Will your dog help you if you really need it? Scientists have uncovered the answer.

Scientists have just tested whether there is truth in the notion that dogs have a prosocial and empathetic nature. The takeaway: Many dogs show empathy if their owner is in distress and will also try to help rescue them. 


Empathetic dogs lend a helping paw

The study

Researchers instructed the owners of 34 dogs to either give distressed cries or to hum while sitting behind a see-through closed door. Sixteen of these dogs were registered therapy dogs. The researchers watched what the dogs did, and also measured their heart rate variability to see how they physically reacted to the situation. In another part of the experiment, the researchers examined how these same dogs gazed at their owners to measure the strength of their relationship.

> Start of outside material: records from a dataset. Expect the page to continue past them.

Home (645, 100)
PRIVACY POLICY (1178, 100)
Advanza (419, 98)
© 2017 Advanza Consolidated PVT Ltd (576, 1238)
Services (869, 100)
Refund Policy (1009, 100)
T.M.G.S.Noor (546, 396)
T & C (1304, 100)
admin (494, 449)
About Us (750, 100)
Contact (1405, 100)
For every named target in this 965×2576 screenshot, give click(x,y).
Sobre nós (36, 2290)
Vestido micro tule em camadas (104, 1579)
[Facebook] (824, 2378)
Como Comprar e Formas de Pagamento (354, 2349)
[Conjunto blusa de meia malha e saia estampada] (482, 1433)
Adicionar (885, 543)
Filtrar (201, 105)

Dogs that heard distress calls were no more likely to open a door than dogs that heard someone humming. However, they opened the door much faster if their owner was crying. Based on their physiological and behavioral responses, dogs who opened the door were, in fact, less stressed than they were during baseline measurements, indicating that those who could suppress their own distress were the ones who could jump into action.

How did the therapy dogs do?

Contrary to expectation, the sixteen therapy dogs in the study performed as well as the other dogs when tested on opening the door. According to researchers this may be because registered therapy dogs, despite what people may think, do not possess traits that make them more attentive or responsive to human emotional states. Rather, therapy dog certification tests involve skills based more on obedience rather than on human-animal bonding.


Researchers concluded that the study provides evidence that dogs not only feel empathy towards people, but in some cases also act on this empathy. This happens especially when they are able to suppress their own feelings of distress and can focus on those of the human involved. According to researchers, this is similar to what is seen when children need to help others. They are only able to do so when they can suppress their own feelings of personal distress.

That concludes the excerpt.